Friday, December 2, 2011

December and Snow

The four seasons - each glorious in its own realm.  What a magnificent concept - dividing the year with different weather.  Truly, I love them all.  Of the four, winter is the most interesting with its mixture of rain, snow, frost, bright sun, and foggy days.
 
I have always been fascinated by snow and the fact that there are so many different types of snowflakes.  Although no one can say for certain, it is likely that no two snowflakes are exactly alike.  If you've never seen a snowflake chart, here is one.  You have to wonder who took the time to check snowflakes for patterns.


Be sure to step out next time it snows and compare as many as you can to this chart.  Uh-huh.

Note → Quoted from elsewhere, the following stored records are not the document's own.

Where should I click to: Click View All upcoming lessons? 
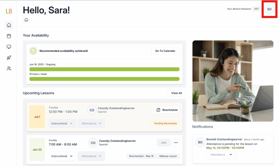point(177,93)
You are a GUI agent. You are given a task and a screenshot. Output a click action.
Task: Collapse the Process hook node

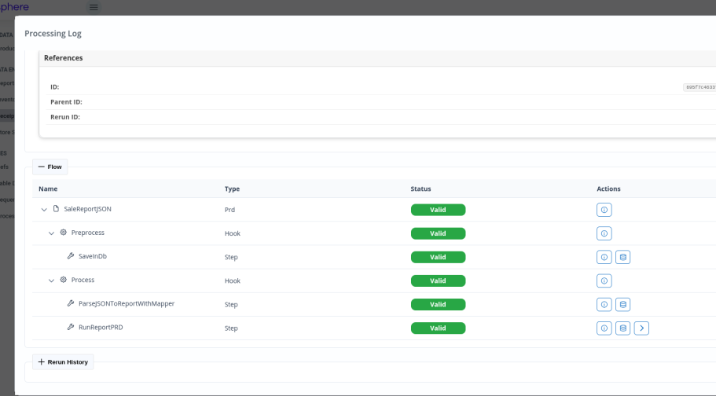point(52,281)
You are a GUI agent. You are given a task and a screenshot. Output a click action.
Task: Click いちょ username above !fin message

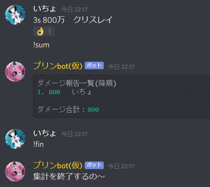tap(45, 133)
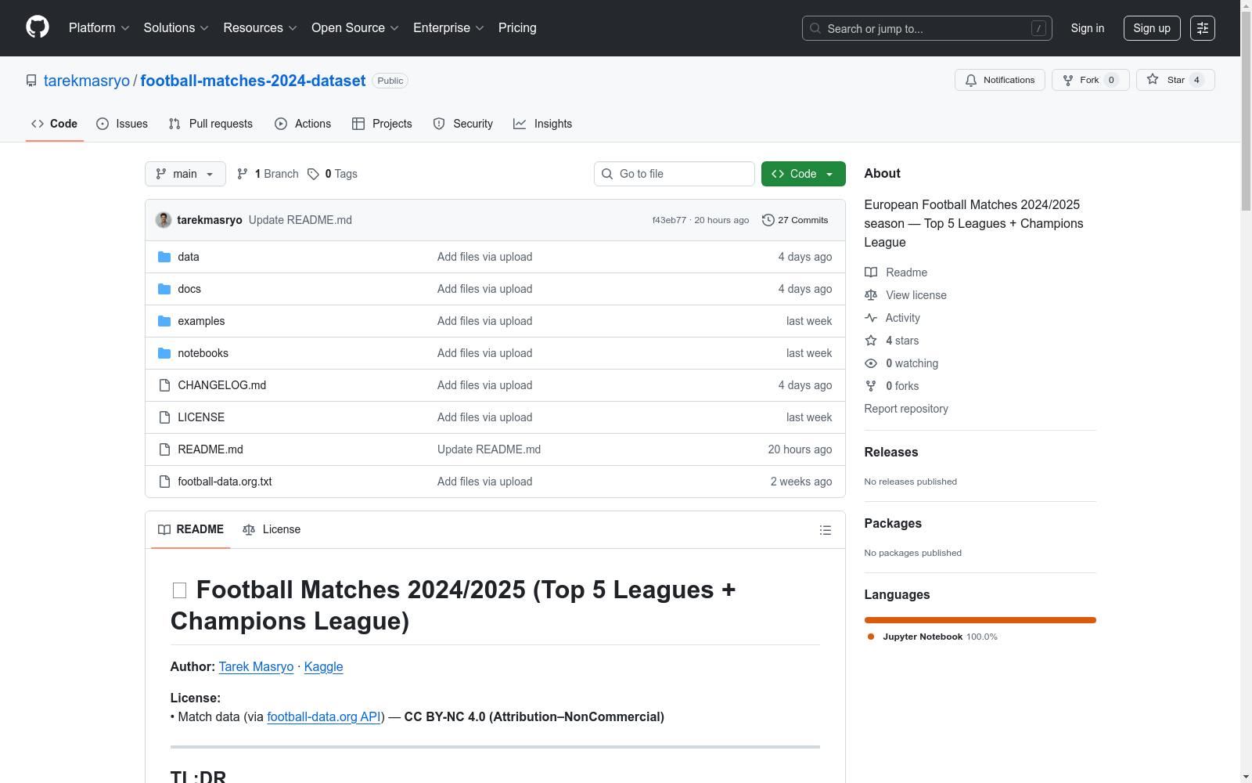1252x783 pixels.
Task: Click the Fork repository button
Action: 1089,80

The winter season for many places means freezing temperatures.  I grew up in the Midwest, where the snow piled higher than me and it was extremely cold.  It didn't stop us from playing outside- building snow forts, throwing snowballs, building snowmen, sledding down the nearby hill.  I walked to and from school from Kindergarten through high school and loved every minute of the chilling biting winds with mounds of snow everywhere.
 

That was then.  Over the years, I developed a sensitivity to cold.  Who knew that was a real illness?  Now I dread the winter months because I'm ill quite often.  Where I used to go for walks in the snow, listening to the ice crunch under my boots and watching hot streams of breath issue from my mouth, now I must sit in the house and look outside at the glistening snow on the trees and ground.
 

Who couldn't be fascinated by this elegant yet freezing product of winter weather?  Poets have written about it, painters have painted it, singers sing about it.  I've always said Christmas comes in the midst of winter to bring us an inner warmth that not even a fireplace fire can compare to.  A time of warm soups and stews, hot breads, cookies and pies fresh out of the oven, and hot drinks.  When I think of snowy days, I think of cuddling up with a blanket, a small plate of cookies, and tea with a novel to read.  I think of our Christmas Eves with the cheese fondue and chocolate fondue, a green tree decorated colorfully - artistic against the background of snow.
   

So I share a couple of my favorite winter/snow poems, including one I wrote.  This is a William Shakespeare piece I've read more times than I can remember.  His words ring true for this time as well as his:

Blow, Blow, Thou Winter Wind by William Shakespeare
Blow, blow, thou winter wind
Thou art not so unkind
As man's ingratitude;
Thy tooth is not so keen,
Because thou art not seen,
Although thy breath be rude.

Heigh-ho! sing, heigh-ho! unto the green holly:
Most freindship if feigning, most loving mere folly:
Then heigh-ho, the holly!
This life is most jolly.

Freeze, freeze thou bitter sky,
That does not bite so nigh
As benefits forgot:
Though thou the waters warp,
Thy sting is not so sharp
As a friend remembered not.
Heigh-ho! sing, heigh-ho! unto the green holly:
Most freindship if feigning, most loving mere folly:
Then heigh-ho, the holly!
This life is most jolly. 


I really enjoy this one by Robert Frost.  Many feel the last two lines are about suicide.  I think those lines do have two meanings - one is he does have a long distance to go before he reaches home and can sleep, and the second meaning is that he still has much traveling to do on this earth before he is taken Home.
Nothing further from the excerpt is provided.